Alguien, sin pensarlo, dijo: “es cualquiera”, seguramente porque jamás sintió el placer que significa colgarse de su dedo o cabalgar sobre sus hombros, ni aquilató el sacrificio de la sincerísima frase “estoy cansado”.
Cualquiera no puede convertirse, a la vez, en héroe, tronco, abrazo. Cualquiera no tiene la capacidad de ser regaño “tenso”, solucionador de tareas escolares, resguardo, abridor de caminos…
Cualquiera no da un beso curador de caídas, ni se angustia en las circunstancias de fiebre, exámenes, errores o problemas. Tiene que ser alguien especial, como él, con el don de espantar huracanes, acariciar el alma y transfigurarse en rey de corona invisible.
De su boca, probablemente, nacen los mejores relatos de tiempos pretéritos; de su mirada brota la advertencia única de “no lo hagas”, pero también la revelación deliciosa de “Te Amo”.
No hay viaje comparable al que se realiza al lado suyo en la ruta de la escuela o de un simple columpio, no existe delicia parecida a la que emana de una golosina traída en su bolsillo.
Cuando él está un manto protector recubre nuestros cuerpos y entrañas; un cometa alumbra el tiempo; un árbol nos germina en lo profundo. Crecemos.

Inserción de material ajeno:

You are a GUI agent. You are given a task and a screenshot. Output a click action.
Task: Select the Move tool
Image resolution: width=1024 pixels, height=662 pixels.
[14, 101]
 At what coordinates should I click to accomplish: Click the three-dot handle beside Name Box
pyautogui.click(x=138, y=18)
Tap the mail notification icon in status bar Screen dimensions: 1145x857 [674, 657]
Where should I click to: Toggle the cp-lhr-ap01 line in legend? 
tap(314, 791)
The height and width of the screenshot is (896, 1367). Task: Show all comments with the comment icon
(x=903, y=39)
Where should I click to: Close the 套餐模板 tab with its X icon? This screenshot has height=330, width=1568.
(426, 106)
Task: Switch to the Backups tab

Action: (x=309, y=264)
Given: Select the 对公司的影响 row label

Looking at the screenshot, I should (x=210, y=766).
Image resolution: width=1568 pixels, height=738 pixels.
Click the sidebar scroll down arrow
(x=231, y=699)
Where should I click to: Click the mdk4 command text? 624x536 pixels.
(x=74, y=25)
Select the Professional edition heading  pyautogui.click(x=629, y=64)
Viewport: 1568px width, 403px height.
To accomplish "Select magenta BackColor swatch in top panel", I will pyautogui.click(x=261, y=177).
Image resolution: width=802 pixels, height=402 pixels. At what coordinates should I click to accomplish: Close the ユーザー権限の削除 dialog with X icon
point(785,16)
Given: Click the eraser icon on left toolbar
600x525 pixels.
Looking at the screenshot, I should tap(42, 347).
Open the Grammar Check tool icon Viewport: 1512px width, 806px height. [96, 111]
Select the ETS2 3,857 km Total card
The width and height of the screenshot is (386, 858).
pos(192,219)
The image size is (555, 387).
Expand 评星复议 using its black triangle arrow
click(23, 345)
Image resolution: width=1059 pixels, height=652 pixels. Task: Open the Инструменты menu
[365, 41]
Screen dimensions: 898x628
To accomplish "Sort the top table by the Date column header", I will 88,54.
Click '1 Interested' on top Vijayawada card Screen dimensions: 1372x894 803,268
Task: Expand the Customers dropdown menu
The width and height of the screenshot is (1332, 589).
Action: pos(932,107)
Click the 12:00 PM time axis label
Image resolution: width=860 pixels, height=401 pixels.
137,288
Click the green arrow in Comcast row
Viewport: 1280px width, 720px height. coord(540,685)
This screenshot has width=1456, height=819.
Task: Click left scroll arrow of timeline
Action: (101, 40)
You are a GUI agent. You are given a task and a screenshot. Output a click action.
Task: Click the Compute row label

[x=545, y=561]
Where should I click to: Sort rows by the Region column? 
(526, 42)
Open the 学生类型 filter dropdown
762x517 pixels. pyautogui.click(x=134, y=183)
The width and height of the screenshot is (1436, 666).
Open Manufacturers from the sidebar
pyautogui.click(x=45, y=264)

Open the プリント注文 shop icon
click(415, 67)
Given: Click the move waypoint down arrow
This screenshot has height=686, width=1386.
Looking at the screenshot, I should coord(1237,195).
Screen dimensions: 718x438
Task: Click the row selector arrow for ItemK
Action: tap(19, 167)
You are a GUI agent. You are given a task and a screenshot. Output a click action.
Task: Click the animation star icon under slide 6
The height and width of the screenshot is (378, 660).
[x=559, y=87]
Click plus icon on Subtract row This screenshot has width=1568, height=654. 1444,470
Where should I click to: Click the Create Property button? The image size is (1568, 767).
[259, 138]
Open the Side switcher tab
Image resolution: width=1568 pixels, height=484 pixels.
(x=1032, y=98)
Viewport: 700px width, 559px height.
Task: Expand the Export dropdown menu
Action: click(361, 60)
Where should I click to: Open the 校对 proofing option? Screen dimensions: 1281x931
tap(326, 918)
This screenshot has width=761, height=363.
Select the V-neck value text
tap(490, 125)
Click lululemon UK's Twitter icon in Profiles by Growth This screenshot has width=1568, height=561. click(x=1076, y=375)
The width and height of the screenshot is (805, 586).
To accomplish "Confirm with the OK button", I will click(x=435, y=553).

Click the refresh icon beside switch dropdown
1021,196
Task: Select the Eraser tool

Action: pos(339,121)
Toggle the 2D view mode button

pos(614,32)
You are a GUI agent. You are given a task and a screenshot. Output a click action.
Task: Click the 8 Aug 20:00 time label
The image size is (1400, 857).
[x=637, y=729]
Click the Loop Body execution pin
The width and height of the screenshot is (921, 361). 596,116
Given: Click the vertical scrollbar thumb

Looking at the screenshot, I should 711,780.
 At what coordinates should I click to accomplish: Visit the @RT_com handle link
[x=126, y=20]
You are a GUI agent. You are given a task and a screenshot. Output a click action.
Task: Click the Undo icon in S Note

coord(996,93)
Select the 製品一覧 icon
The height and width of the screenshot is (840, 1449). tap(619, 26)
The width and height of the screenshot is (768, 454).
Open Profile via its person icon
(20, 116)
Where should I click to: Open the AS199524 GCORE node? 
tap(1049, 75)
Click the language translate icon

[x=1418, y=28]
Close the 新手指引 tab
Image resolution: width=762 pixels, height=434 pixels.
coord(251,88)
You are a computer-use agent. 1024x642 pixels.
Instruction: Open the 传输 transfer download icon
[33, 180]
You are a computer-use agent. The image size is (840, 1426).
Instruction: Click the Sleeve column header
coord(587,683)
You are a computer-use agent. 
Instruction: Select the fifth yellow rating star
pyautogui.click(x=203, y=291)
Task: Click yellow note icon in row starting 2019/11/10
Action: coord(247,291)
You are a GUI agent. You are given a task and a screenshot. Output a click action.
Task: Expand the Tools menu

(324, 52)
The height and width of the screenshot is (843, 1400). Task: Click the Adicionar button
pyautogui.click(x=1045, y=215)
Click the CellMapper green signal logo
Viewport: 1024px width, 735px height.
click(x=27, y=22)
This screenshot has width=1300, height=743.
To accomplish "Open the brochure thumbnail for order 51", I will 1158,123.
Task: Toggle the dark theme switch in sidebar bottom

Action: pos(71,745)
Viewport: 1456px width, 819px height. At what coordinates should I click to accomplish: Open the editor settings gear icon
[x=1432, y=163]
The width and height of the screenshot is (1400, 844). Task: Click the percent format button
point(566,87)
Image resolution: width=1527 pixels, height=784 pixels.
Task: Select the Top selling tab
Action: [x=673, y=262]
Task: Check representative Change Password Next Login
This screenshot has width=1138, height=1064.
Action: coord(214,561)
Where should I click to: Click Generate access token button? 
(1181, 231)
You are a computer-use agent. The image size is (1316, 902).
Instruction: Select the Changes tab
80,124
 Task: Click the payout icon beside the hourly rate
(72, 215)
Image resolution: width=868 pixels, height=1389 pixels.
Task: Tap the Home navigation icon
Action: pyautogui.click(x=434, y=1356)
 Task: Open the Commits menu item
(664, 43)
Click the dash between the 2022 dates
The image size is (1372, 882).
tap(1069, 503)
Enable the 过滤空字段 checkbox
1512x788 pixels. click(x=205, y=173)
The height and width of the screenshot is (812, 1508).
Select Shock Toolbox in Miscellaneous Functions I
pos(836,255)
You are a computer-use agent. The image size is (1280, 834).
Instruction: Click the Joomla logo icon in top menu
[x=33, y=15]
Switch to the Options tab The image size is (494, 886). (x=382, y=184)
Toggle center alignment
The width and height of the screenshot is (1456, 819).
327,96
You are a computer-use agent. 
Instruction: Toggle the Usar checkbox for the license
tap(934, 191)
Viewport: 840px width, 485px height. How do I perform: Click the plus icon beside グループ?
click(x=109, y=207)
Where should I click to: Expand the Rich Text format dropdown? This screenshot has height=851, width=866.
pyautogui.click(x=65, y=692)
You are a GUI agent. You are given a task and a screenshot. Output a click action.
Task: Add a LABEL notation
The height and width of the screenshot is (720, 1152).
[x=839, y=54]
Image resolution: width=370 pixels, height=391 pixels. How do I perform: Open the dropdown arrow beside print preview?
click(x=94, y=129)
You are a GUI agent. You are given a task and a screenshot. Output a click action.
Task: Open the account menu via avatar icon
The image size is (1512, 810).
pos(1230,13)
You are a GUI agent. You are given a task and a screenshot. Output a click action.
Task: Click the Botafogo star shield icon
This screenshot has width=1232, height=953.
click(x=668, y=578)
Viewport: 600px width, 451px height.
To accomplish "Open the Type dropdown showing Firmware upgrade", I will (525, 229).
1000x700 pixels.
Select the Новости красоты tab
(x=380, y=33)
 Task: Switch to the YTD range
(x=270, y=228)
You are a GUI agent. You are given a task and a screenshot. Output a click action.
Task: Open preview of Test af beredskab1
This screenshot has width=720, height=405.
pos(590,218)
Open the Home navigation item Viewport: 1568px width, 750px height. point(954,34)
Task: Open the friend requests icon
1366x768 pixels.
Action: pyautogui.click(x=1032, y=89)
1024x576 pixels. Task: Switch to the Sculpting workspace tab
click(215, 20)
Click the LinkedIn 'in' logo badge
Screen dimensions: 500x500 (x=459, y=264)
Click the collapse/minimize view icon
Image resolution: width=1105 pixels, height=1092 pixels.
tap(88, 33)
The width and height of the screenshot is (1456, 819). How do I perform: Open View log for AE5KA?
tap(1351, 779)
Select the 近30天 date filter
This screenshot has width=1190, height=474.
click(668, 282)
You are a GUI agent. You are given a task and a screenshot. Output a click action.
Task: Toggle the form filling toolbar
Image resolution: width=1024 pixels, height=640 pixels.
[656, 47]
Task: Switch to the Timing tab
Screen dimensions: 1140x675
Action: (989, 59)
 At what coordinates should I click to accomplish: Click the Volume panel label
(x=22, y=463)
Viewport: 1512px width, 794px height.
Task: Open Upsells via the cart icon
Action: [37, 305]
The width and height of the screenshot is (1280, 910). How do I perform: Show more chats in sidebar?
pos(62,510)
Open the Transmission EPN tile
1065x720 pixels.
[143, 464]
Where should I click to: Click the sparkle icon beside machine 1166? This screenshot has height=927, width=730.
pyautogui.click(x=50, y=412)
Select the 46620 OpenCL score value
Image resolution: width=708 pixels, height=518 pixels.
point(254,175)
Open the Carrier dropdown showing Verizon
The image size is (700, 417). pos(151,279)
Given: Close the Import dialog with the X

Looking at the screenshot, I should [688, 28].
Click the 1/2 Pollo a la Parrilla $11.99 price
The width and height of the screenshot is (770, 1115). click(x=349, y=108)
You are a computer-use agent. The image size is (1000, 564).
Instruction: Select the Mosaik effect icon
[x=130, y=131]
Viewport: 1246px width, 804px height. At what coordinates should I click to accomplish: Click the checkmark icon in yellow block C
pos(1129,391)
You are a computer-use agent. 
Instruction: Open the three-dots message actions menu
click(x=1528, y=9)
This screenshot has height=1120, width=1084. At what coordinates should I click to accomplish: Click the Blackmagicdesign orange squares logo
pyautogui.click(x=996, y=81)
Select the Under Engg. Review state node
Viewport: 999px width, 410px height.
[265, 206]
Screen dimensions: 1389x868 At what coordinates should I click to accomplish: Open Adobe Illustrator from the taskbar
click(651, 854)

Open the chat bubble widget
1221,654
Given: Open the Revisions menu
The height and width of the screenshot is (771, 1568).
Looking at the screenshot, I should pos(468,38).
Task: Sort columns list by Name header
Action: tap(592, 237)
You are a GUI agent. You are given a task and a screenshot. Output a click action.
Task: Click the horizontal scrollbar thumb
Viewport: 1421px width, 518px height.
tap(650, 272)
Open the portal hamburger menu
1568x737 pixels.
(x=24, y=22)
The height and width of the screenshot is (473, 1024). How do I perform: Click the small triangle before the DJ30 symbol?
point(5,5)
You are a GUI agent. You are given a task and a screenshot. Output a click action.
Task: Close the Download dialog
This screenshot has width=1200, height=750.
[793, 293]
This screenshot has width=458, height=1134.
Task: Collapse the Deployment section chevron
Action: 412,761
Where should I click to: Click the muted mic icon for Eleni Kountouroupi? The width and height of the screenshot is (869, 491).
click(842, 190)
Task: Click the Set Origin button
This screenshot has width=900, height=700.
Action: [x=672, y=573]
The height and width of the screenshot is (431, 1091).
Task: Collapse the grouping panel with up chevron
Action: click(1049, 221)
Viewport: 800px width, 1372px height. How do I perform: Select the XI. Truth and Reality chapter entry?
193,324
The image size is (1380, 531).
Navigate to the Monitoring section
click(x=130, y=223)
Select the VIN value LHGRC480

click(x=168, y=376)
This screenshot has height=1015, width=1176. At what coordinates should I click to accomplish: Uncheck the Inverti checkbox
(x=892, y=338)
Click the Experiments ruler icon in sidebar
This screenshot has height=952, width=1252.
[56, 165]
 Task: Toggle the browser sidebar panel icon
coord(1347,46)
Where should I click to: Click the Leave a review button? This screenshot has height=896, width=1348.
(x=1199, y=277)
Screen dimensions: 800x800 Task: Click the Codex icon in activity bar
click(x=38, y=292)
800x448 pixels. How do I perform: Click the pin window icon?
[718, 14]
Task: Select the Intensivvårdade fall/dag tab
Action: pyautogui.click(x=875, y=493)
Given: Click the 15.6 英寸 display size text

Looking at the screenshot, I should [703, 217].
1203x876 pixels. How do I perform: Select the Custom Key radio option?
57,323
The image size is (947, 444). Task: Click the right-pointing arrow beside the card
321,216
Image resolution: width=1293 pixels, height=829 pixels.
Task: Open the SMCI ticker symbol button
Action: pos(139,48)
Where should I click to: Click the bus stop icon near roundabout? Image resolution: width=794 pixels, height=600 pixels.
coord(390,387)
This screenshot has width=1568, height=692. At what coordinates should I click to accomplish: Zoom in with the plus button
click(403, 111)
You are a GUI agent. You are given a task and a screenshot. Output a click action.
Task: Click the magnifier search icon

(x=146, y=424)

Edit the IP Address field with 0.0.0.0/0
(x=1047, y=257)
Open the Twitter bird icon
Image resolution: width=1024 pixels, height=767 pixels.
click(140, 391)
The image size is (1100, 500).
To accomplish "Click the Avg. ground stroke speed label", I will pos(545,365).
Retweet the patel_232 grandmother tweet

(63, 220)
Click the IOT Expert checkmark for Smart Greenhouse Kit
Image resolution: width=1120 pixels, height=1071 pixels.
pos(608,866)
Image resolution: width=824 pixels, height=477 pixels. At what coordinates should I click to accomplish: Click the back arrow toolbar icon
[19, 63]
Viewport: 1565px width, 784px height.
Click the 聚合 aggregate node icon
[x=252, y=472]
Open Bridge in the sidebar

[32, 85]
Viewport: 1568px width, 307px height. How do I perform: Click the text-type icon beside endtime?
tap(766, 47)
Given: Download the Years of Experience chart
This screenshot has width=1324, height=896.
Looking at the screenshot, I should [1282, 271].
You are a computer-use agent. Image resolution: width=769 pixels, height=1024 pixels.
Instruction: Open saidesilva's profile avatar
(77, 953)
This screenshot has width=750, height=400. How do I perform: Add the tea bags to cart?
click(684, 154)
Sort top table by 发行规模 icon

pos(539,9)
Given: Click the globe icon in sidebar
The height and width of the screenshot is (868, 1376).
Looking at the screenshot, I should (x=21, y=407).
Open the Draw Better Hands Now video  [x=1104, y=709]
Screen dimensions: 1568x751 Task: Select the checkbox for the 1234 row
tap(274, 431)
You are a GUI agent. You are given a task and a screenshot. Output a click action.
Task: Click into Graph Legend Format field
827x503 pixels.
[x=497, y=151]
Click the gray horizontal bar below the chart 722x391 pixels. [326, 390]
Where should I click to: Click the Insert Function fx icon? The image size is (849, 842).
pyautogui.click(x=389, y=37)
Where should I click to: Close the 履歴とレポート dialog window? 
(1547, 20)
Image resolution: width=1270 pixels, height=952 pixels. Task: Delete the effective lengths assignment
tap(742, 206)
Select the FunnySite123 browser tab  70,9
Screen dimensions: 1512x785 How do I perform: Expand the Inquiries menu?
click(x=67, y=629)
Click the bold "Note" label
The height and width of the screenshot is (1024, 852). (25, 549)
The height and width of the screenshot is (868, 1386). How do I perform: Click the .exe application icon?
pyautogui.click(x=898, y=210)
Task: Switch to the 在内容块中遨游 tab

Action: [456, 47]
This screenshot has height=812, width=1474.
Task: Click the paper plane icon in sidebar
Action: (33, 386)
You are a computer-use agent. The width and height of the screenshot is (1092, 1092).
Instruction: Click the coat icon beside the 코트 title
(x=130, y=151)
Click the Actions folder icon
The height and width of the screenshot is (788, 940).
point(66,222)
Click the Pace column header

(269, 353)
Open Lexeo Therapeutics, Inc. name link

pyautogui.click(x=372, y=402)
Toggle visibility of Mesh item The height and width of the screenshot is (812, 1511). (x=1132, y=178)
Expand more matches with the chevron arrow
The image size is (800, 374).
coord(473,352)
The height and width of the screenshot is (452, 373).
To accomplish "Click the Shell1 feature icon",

Y cuando él se marcha a otra latitud un dolor nos punza para siempre, una llovizna se queda en los ojos, un trozo de corazón se nos desprende. Menguamos.
Poco valen los homenajes de junio, si no entendemos la grandeza que gravita, eterna, en la palabra “padre”, una de las más hermosas del mundo. Su grandeza está en la caricia y el consejo, en el ejemplo o la rectitud; su grandeza vive colgada de un verso que él nos escribe, sin darnos cuenta, cada día.